Well, I haven’t been posting here much (or at all) have I? Well, I’ll start now. Maybe. But I am writing here now anyway. Whitaker’s Words is an interesting old command line program for analyzing the morphological form of latin words, as well as providing simple definitions. For example, here is what it outputs for the word “caesaris”:

caesar.is N 3 1 GEN S M
Caesar, Caesaris N (3rd) M [XLXBO]
Caesar; (Julian gens cognomen); (adopted by emperors); [C. Julius ~ => Emperor]

So, it tells us that it is a noun, third declension, in the singular genitive, with a short definition and a couple other things. This likely is rather uninteresting if you have no interest in Latin, but if you do, it can be quite a useful tool.

I noticed that, though there is an android app called Whitaker’s Words, it is not really the same thing. It uses the dictionary from words, but does not do the morphological analysis, which is the main point. For dictionaries, there are better options. So I (not right now, but in September) wrote an Android app that wraps the actual words program, providing all of the functionality. Compiling was a little complicated, since it was written in ada. Naturally the Android NDK only supports C and C++, and I can’t really seem to find a cross compiler for ada targeting ARM processors. I ended up using an arm chroot with qemu and building it there, after failing at attempts to build a cross compiler, but eventually got a usable binary. After that wrapping the program was fairly simple, since it is a command line tool and, though interactive, can also just be used by passing words as arguments.

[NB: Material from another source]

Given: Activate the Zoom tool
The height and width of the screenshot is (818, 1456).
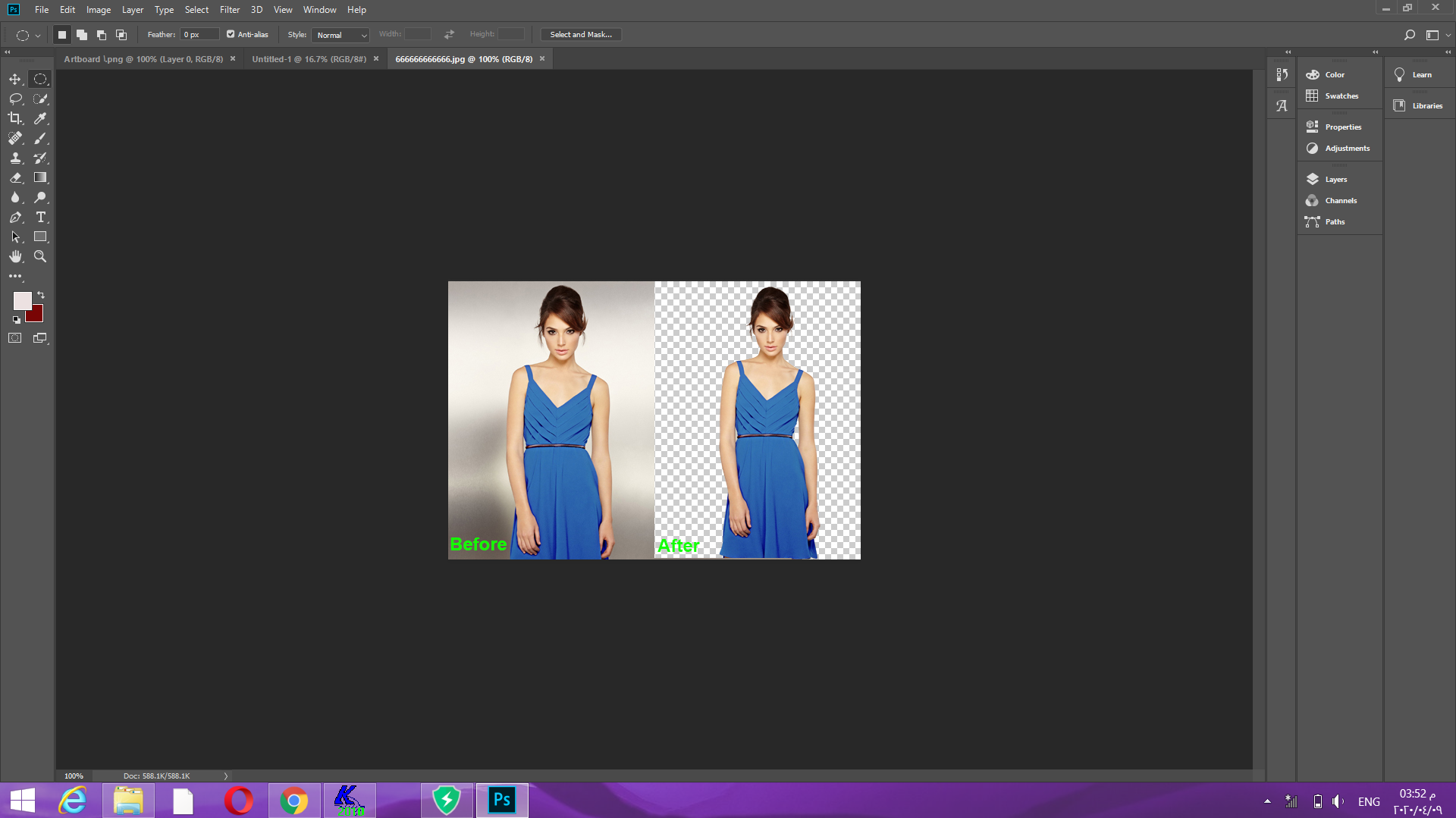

You can find the result on Google Play with the source code available on Github. Hopefully people will find it useful, which does seem to be the case based on the five star ratings it has gotten. It is free, open source, ad-free and requires no permissions, because when these are not the case it annoys me (excluding permissions when they are clearly needed, of course) so I would be a hypocrite to do otherwise.